Unrestricted egress access is one of the most common security misconfigurations in Kubernetes deployments. Here’s why egress control matters:
Data loss prevention. Without egress policies, a compromised pod can exfiltrate data to any external endpoint. Egress gateways restrict outbound connections to approved destinations, creating a critical barrier against data breaches.
Compliance requirements. Regulations like PCI DSS, HIPAA, and SOC 2 require organizations to log and control all network traffic — including outbound connections from containerized workloads. Egress gateways provide the audit trail needed for compliance.
API cost control. Pods that make unrestricted API calls to external services (cloud APIs, SaaS endpoints) can generate unexpected costs. Egress gateways allow you to rate-limit or block access to expensive external services.
Stable external IPs. Many external services require IP allowlisting. Egress gateways provide stable, predictable outbound IP addresses that can be registered with third-party services, eliminating the need to allowlist every pod IP.
Supply chain security. Restricting which package registries and container image sources pods can reach prevents dependency confusion attacks and ensures all software comes from approved sources.
For more on Kubernetes network security, see our Cilium vs Calico vs Kube-router network policies guide and service mesh gateway comparison. If you need bare-metal load balancing, our MetalLB vs Kube-VIP vs Cilium LB guide covers that in depth.
FAQ
What is the difference between Cilium Egress Gateway and Istio Egress Gateway?
Cilium Egress Gateway operates at the network layer (L3/L4) using eBPF for high-performance packet processing, while Istio Egress Gateway operates at the application layer (L7) using Envoy proxy for HTTP-aware traffic control. Cilium is better for raw performance and protocol-agnostic filtering, while Istio excels at HTTP routing, TLS management, and service mesh integration.
Can Squid Proxy handle HTTPS traffic from Kubernetes pods?
Yes, Squid supports HTTPS through its SSL Bump feature, which performs man-in-the-middle TLS termination to inspect encrypted traffic.

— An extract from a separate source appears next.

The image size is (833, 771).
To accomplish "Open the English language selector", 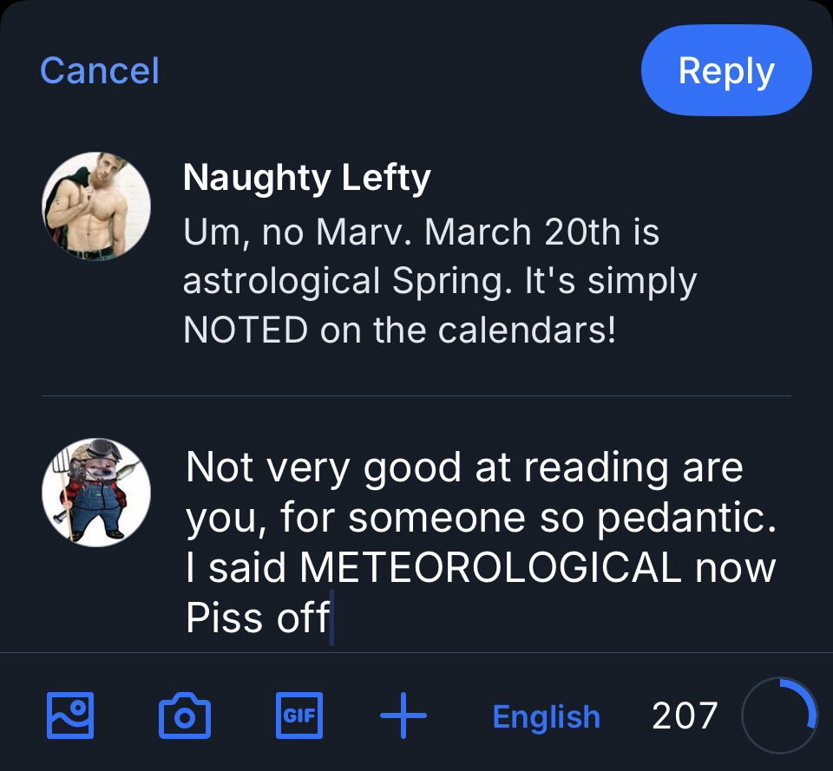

However, this requires deploying Squid’s CA certificate to all pods that need HTTPS inspection, which adds operational complexity.
Do I need an egress gateway if I use Kubernetes NetworkPolicies?
Kubernetes NetworkPolicies control east-west (pod-to-pod) and north-south (pod-to-external) traffic at the IP/port level, but they lack identity-based routing, TLS inspection, and audit logging. An egress gateway provides application-layer control and centralized management that NetworkPolicies cannot offer.
Which egress gateway solution has the lowest performance overhead?
Cilium Egress Gateway has the lowest overhead because it uses eBPF to process packets in kernel space, avoiding the context switches and copying overhead of user-space proxies like Envoy (Istio) or Squid. In benchmarks, Cilium typically adds less than 5% latency to outbound connections.
Can I use multiple egress gateway solutions together?
Yes, it’s common to use Cilium Egress Gateway for network-layer NAT and IP management while deploying Istio Egress Gateway for application-layer HTTP routing on top. Squid can coexist as a forward proxy for specific workloads that require HTTP caching.
How do I assign a static external IP to egress traffic?
Both Cilium and Istio support assigning specific egress IPs. In Cilium, use the egressIPs field in CiliumEgressGatewayPolicy. In Istio, configure the egress gateway Service with externalIPs or use a LoadBalancer with a reserved IP. With Squid, bind the proxy to a specific network interface with the assigned IP.